- _The records_:
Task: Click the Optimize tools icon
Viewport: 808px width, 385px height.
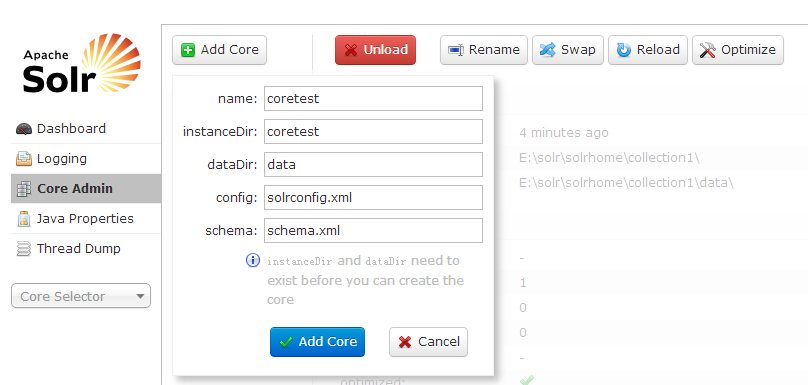Action: 708,50
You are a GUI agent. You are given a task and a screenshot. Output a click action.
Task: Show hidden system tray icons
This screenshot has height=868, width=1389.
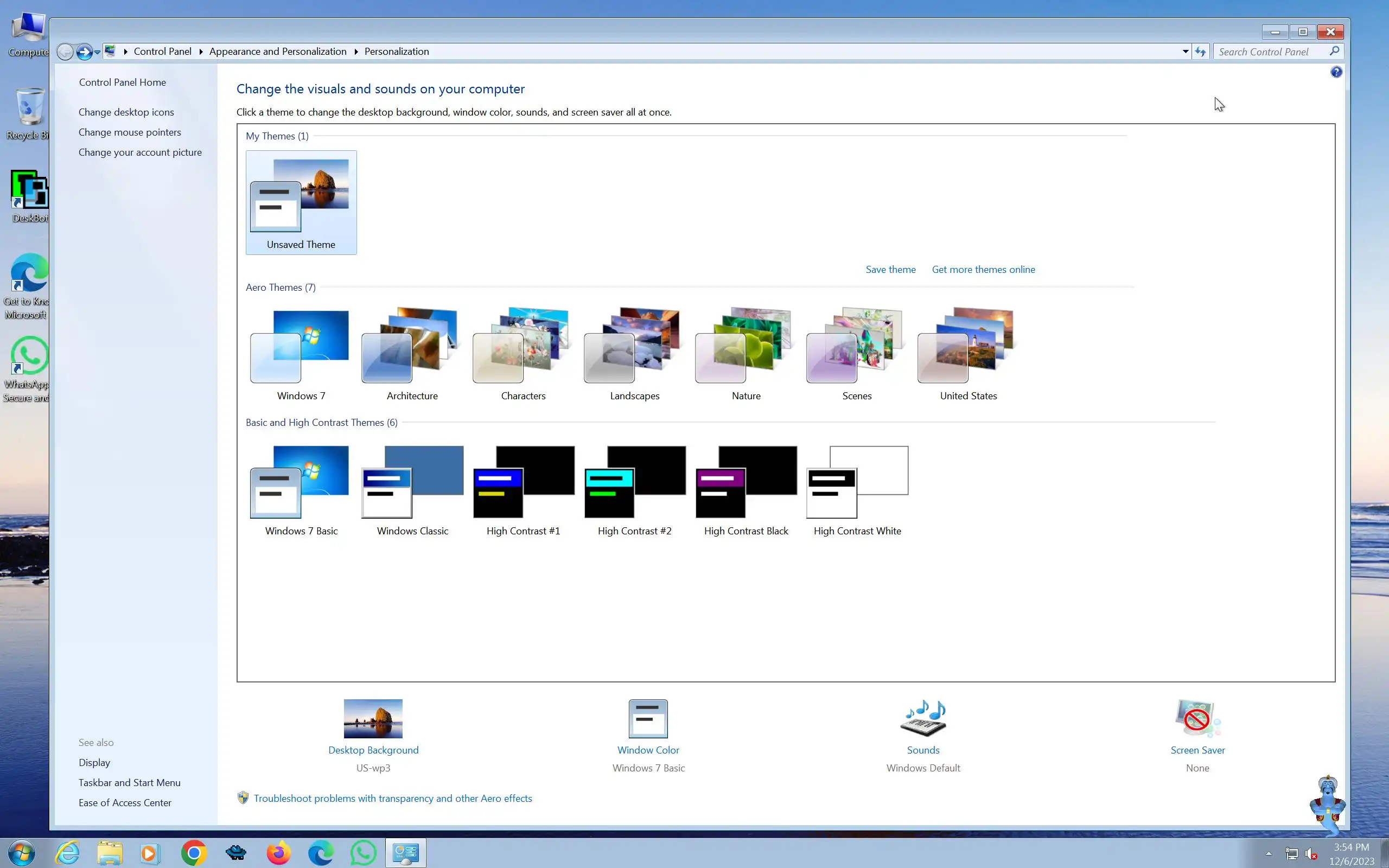tap(1269, 854)
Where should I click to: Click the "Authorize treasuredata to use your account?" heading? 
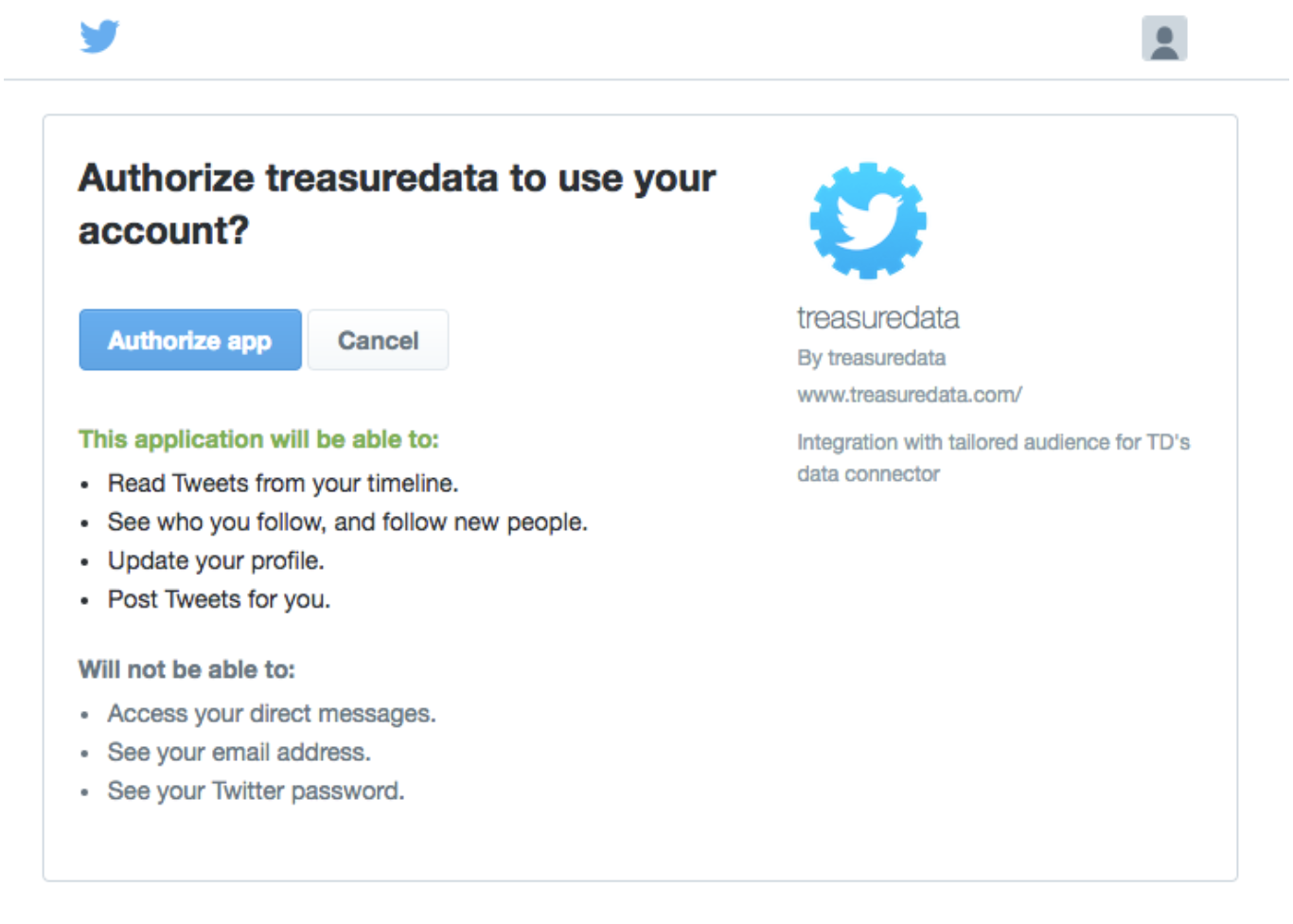(397, 204)
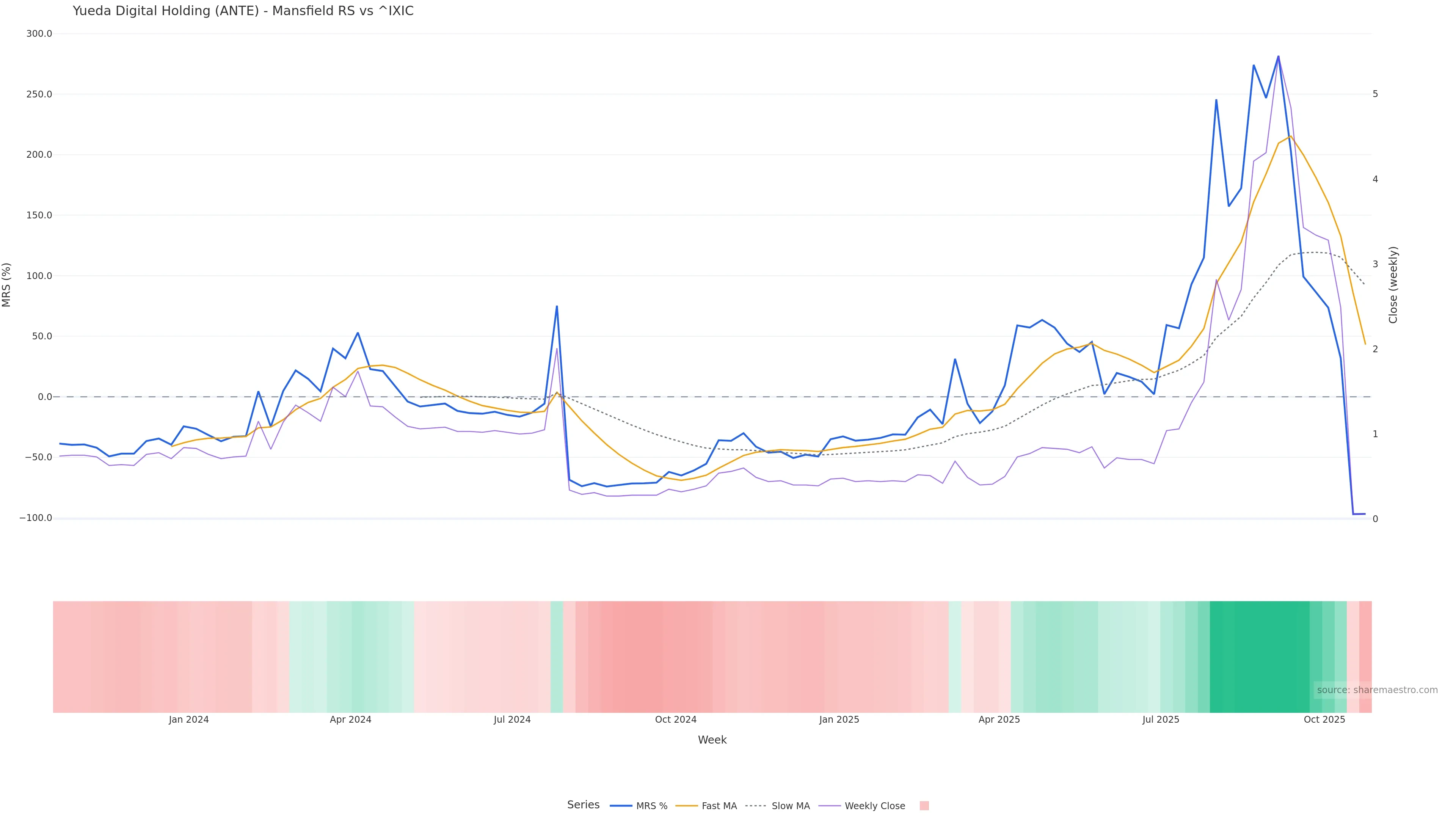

- _The problem_:
Write out the data again, switching every "screenshot" to "screen capture" and leaving everything else unchanged. Omit the pictures from your answer.

- _Completed exercise_:
Task: Click the Optimize tools icon
Viewport: 808px width, 385px height.
Action: 708,50
You are a GUI agent. You are given a task and a screen capture. Output a click action.
Task: Show hidden system tray icons
This screen capture has height=868, width=1389.
tap(1269, 854)
Where should I click to: Click the "Authorize treasuredata to use your account?" heading? 
(397, 204)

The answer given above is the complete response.